FBI Ten Most Wanted Fugitive
- Reward: US$175,000 between FBI and PA government

Description
- Born: May 3, 1983 (age 42) New Jersey, U.S.
- Nationality: American
- Race: Caucasian
- Gender: Male
- Occupation: Cashier

Status
- Convictions: 9 charges, including first-degree murder
- Penalty: Death (de jure)
- Status: On death row
- Added: September 18, 2014
- Caught: October 30, 2014
- Number: 503
- Captured

= Eric Frein =

American murderer (born 1983)

Eric Matthew Frein (born May 3, 1983) is an American murderer, convicted and sentenced to death for the 2014 Pennsylvania State Police barracks attack in which he shot and killed one state trooper and seriously injured another. A letter to his parents made it clear that he hoped to spark a revolution by his actions.

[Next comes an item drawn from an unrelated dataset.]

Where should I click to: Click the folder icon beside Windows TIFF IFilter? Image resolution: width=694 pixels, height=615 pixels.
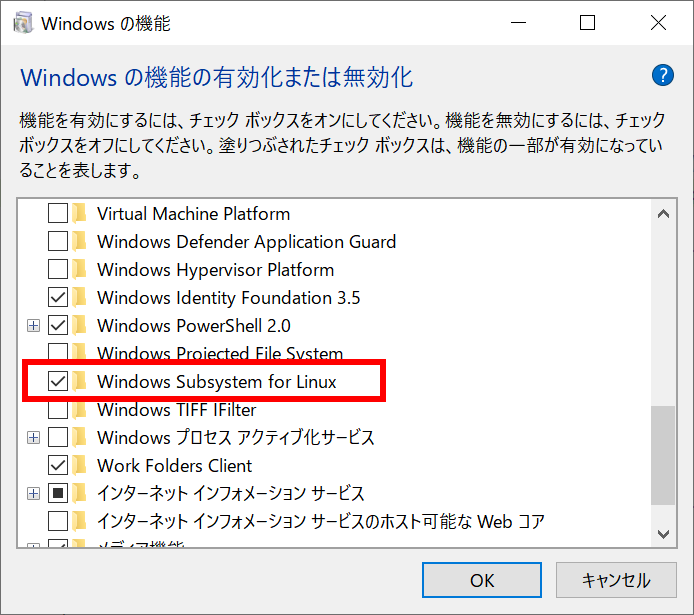(80, 409)
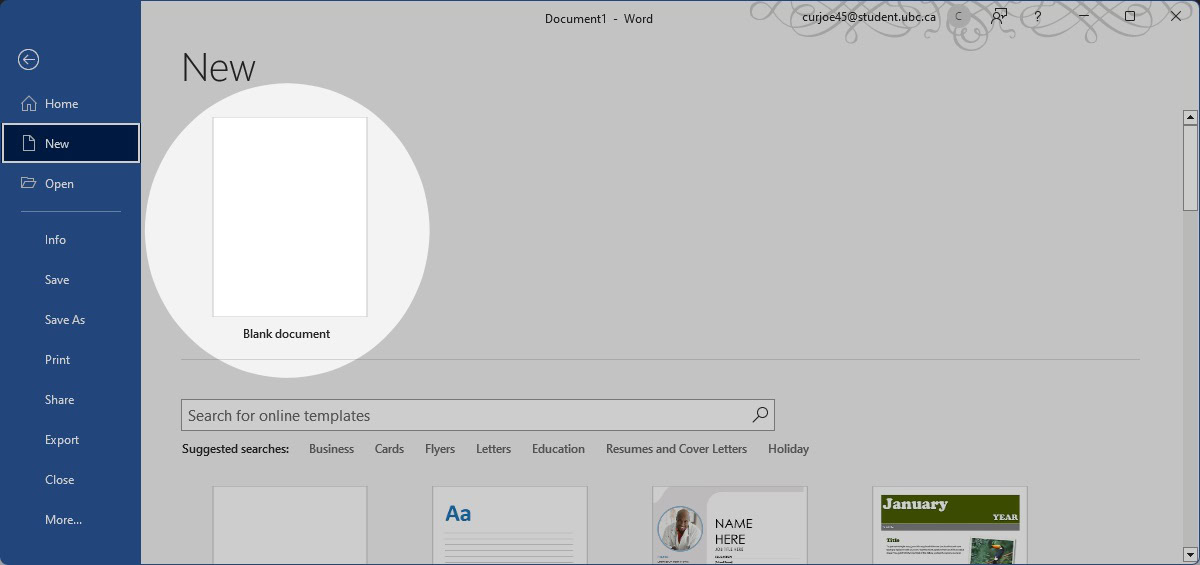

After being identified as a suspect three days after the shooting, Frein was the target of an extensive manhunt before being captured on the night of October 30, 2014, at an abandoned airport 48 days after the attack. He was convicted of the ambush in 2017 and sentenced to death.

==Early life and education==
Eric Matthew Frein was born on May 3, 1983, in New Jersey. He attended Pocono Mountain High School in Pennsylvania, where he was a top scorer on the school's rifle team. Police described Frein as a "self-taught survivalist" with a grudge against law enforcement personnel. A report on Frein cited his friends saying that, as an Eagle Scout, he was repudiated by the chief executive officer of the Boy Scouts of America Minsi Trails Council at the time, where Frein had worked. Frein also worked at a Lewis' supermarket.

Frein attended East Stroudsburg University for one semester. He also attended Northampton Community College (the Bethlehem Township campus and the Monroe County campus) as a chemistry major.

==Criminal activity==
In 2004, Frein was charged with burglary and grand larceny after he was accused of stealing items from vendors at a World War II reenactment in Odessa, New York. He failed to attend his trial and was arrested in Pennsylvania as a fugitive from justice. In lieu of $5,000 bail, Frein was held for 109 days in a county jail in New York on a felony charge before pleading guilty to a misdemeanor charge of possession of stolen property to be sentenced to time served and payment of $3,120 restitution.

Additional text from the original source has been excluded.